Build 1.0_r1(from source)

java.nio.charset
Class CharsetEncoder

java.lang.Object
  extended by java.nio.charset.CharsetEncoder

public abstract class CharsetEncoder
extends Object

An converter that can convert 16-bit Unicode character sequence to byte sequence in some charset .

The input character sequence is wrapped by CharBuffer and the output character sequence is ByteBuffer. A encoder instance should be used in following sequence, which is referred to as a encoding operation:

  1. Invoking the reset method to reset the encoder if the encoder has been used;
  2. Invoking the encode method until the additional input is not needed, the endOfInput parameter must be set to false, the input buffer must be filled and the output buffer must be flushed between invocations;
  3. Invoking the encode method last time, and the the endOfInput parameter must be set to true
  4. Invoking the flush method to flush the output.

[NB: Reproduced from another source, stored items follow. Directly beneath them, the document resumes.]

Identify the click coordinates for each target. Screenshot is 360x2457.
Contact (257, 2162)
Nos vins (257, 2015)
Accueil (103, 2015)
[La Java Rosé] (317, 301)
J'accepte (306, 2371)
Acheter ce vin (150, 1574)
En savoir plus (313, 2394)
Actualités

The encode method will convert as many characters as possible, and the process won't stop except the input characters has been run out of, the output buffer has been filled or some error has happened. A CoderResult instance will be returned to indicate the stop reason, and the invoker can identify the result and choose further action, which can include filling the input buffer, flushing the output buffer, recovering from error and trying again.

There are two common encoding errors. One is named as malformed and it is returned when the input content is illegal 16-bit Unicode character sequence, the other is named as unmappable character and occurs when there is a problem mapping the input to a valid byte sequence in the specific charset.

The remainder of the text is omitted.